Press Release: Good work for all? Not quite yet, says LITRG
A combination of recommendations in the Taylor Review could see many more gig economy workers treated as employees for tax purposes and their engagers liable for employers National Insurance, says LITRG. While this could help bring an element of certainty, unless issues in the tax system are addressed, LITRG warns that avoidance options will continue to be available to engagers.
LITRG welcomes the recommendation that the burden of proof in employment tribunal hearings where status is in dispute should be reversed. This means that the employer engager has to prove that the individual is not entitled to employee or ‘dependent contractor’ employment rights, not the other way round. A similar recommendation was made by a House of Commons Work and Pensions Committee report entitled ‘Future world of work and rights of workers’.
The Taylor Review recommends that greater emphasis should be placed on the concept of control and less on personal service when deciding ‘dependent contractor’ status; and that ‘dependent contractor’ status in employment law should be aligned with employee status for tax purposes. The report also calls on the Government to consider how tax tribunal and employment tribunal rulings could be applied across jurisdictions.

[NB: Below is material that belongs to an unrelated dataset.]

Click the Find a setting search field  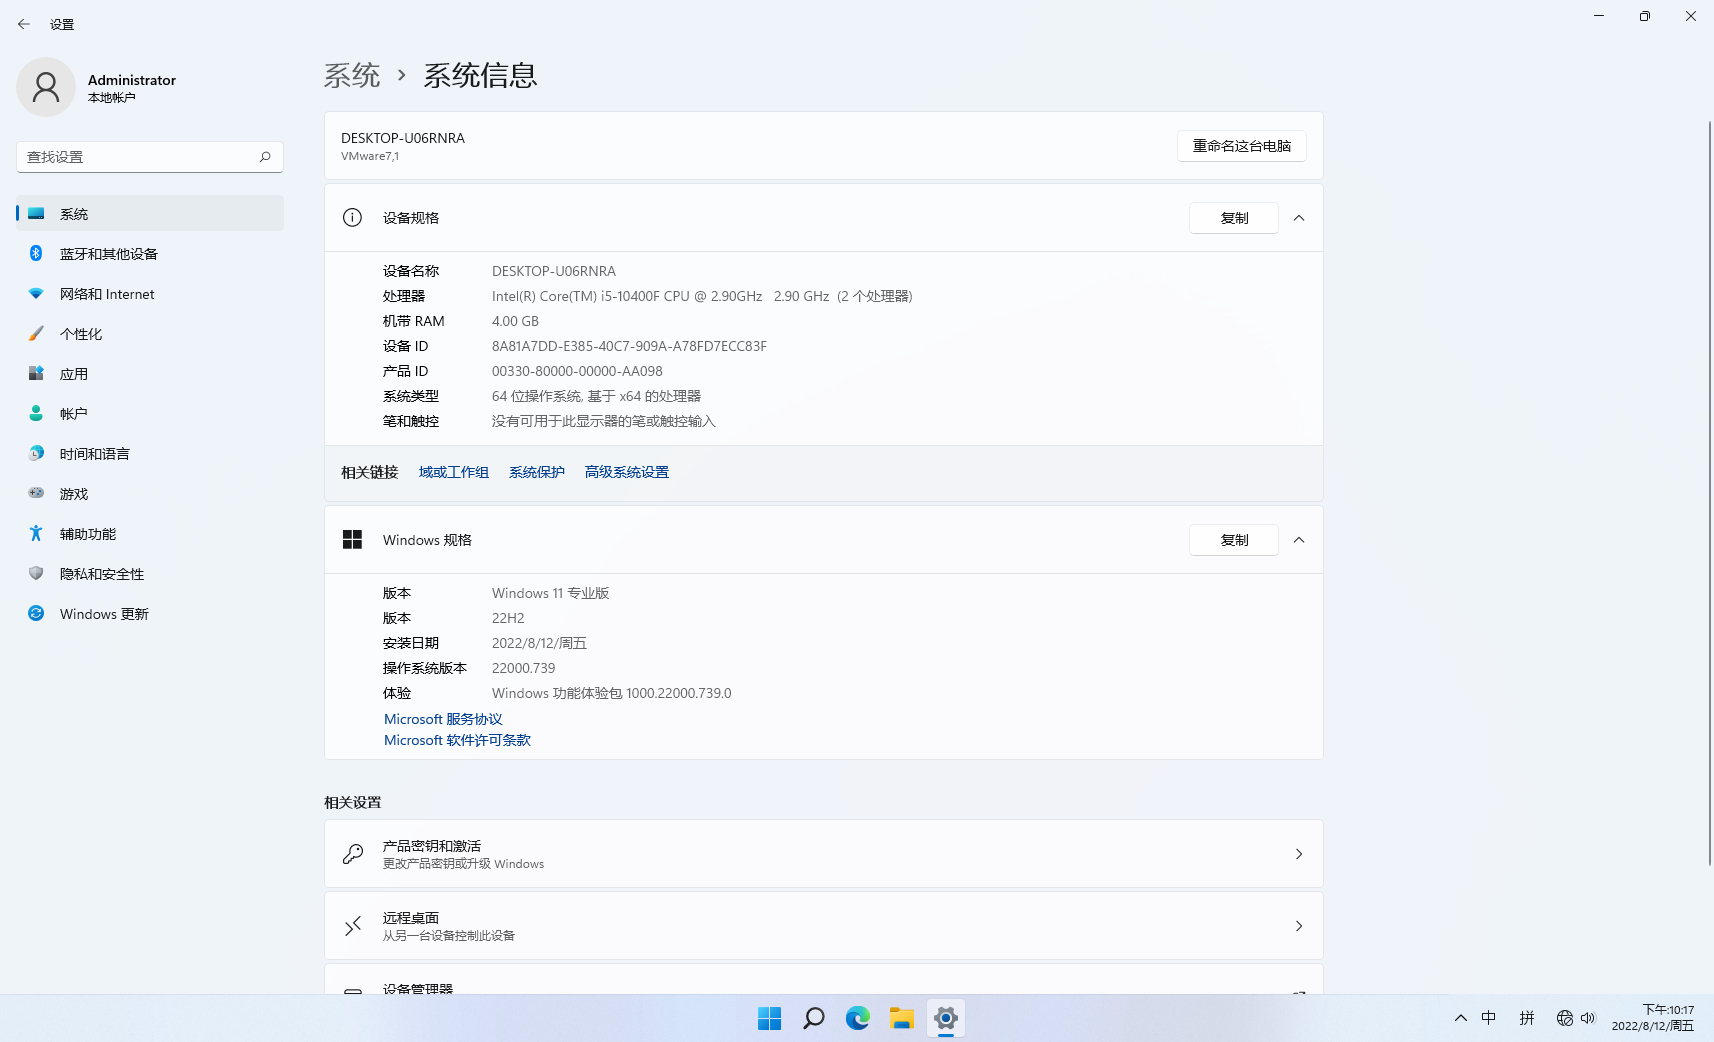pyautogui.click(x=138, y=157)
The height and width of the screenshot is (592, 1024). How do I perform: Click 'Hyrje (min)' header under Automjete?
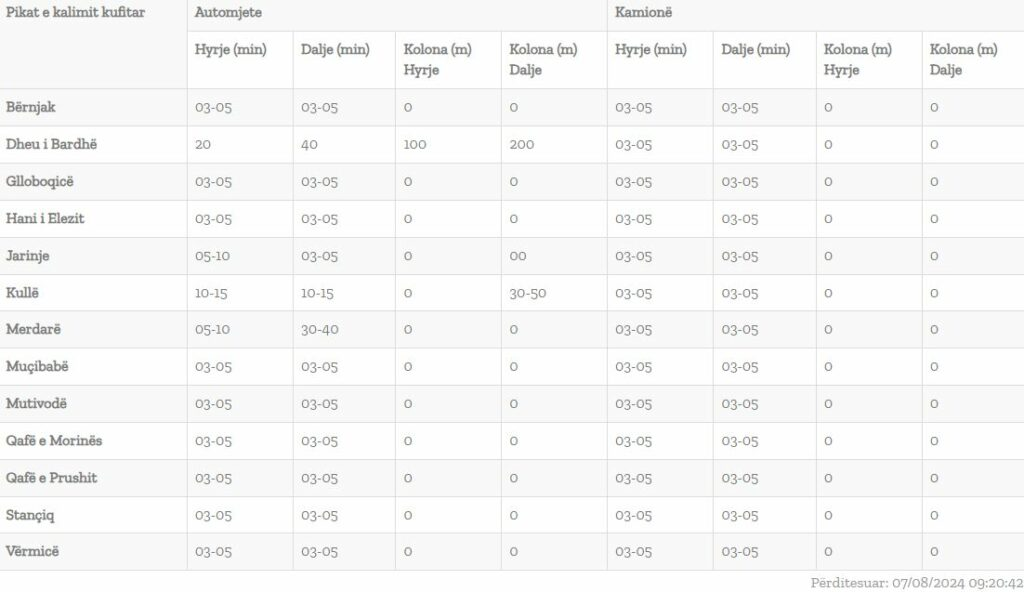coord(231,50)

Taken together, these recommendations could see more gig economy workers treated as employees for tax purposes and, as such, their engagers liable for employers’ National Insurance. Even where a ‘gig economy’ worker is genuinely self-employed, the report goes on to recommend that government examine ways in which the tax system might address the disparity between the level of tax applied to employed and self-employed labour. This could mean equalising the level of NICs paid personally by the self-employed but also equalising the position at engager level.

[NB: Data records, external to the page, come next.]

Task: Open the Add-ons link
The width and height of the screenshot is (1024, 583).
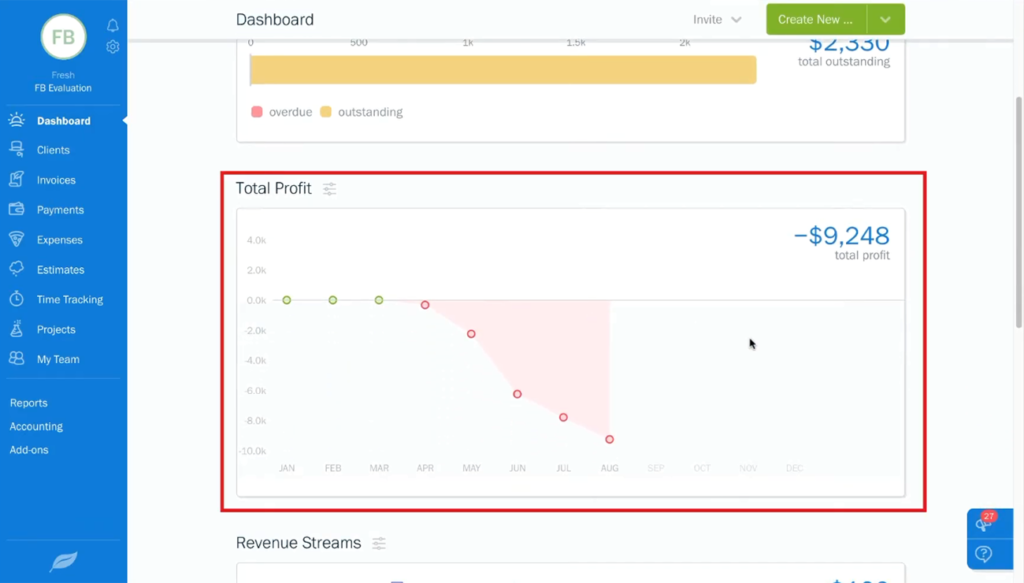Action: pyautogui.click(x=29, y=449)
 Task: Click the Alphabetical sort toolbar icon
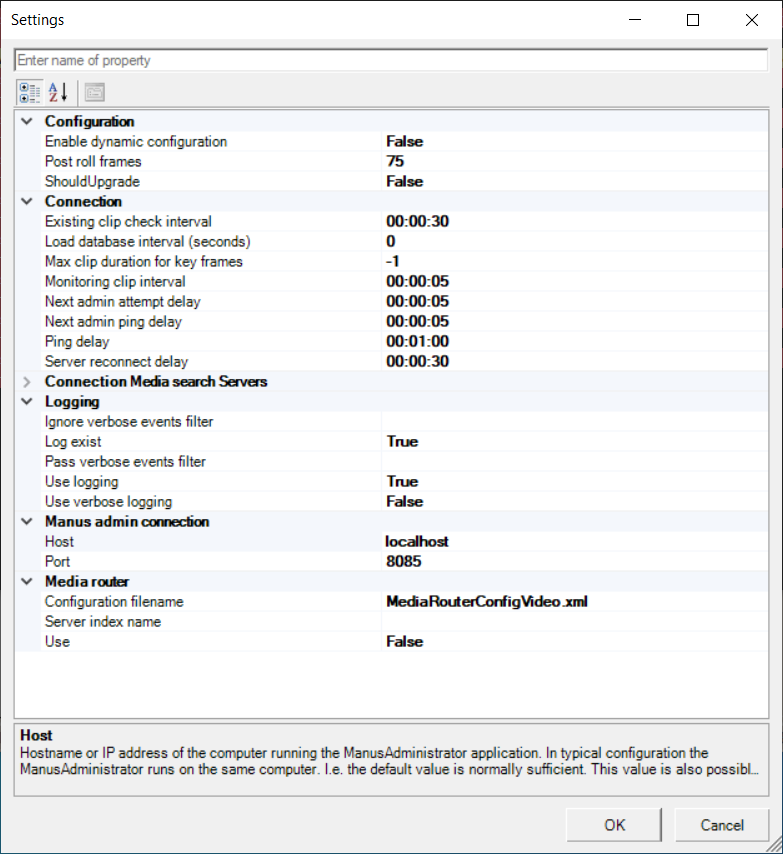coord(58,93)
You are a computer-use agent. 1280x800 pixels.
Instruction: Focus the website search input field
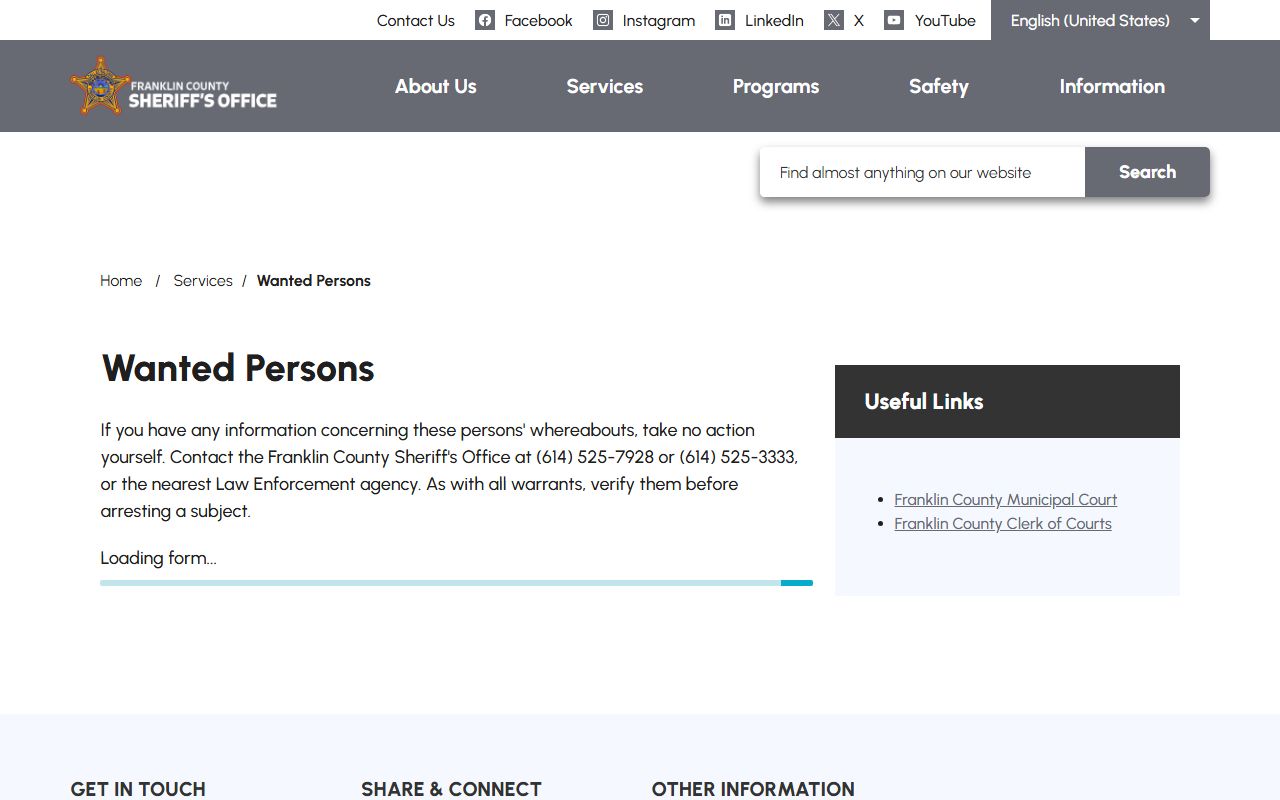click(922, 172)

Robin Williamson, Technical Director of LITRG, said:
“Apart from the issue of employment rights, the fact that those who currently engage ‘self-employed’ workforces do not pay employers’ National Insurance is a major concern both for the worker and the exchequer.
“An adjustment to the burden of proof in such cases such as recommended by Taylor, and previously by the House of Commons Work and Pensions Committee, could ultimately see more tax receipts and mean that workers taken on by those companies have a secondary contributor to help secure them the concomitant welfare rights such as maternity pay and sick pay. [On sick pay, the ‘Good Work: the Taylor review of modern working practices’ report says: ‘Government should reform Statutory Sick Pay so that it is explicitly a basic employment right, comparable to the National Minimum Wage, for which all workers are eligible regardless of income from day 1. It should be payable by the employer and should be accrued on length of service, in a similar way to paid holiday currently. Government should ensure that there is good awareness of the right amongst workers and businesses.’]
‘’However, in the wider context we must consider levelling other areas of the playing field, otherwise engagers may simply turn to different ‘flexible’ working options to help protect their profitability. The root of the problem is that employers’ National Insurance only applies to employees, not self-employed workers, and only above a weekly threshold of £157. Therefore, even if the Taylor report recommendations result in gig workers receiving certain employment rights and a secondary contributor, there will still be attempts to circumvent the rules – for example by the use of short hours contracts - and rather like a cork in water, problems of insecurity for workers could just bob up elsewhere which would be unfortunate.’’
The Taylor Review also recommends that the Government should consider accrediting a range of platforms designed to support the move towards more cashless transactions with a view to increasing transparency of payments, supporting individuals to pay the right tax.
Robin Williamson added:
“This proposal should work well for those already familiar with the technology involved in such platforms, such as Uber drivers and those who can easily familiarise themselves with it. But government should avoid imposing burdens on genuinely self-employed individuals who operate alone (such as gardeners, cleaners, those who carry out odd jobs) without ensuring that appropriate exemptions are available. For example, there are currently exemptions from VAT online filing for various categories of people for whom use of electronic methods are not reasonably practicable, and there will be similar exemptions from electronic record-keeping and quarterly online reporting when that system is introduced.” [HMRC agreed to relax the strict rule requiring VAT returns to be filed online following the case of LH Bishop & Ors v HMRC Commrs  UKFTT 522 (TC) (in which the LITRG supported the appellants).]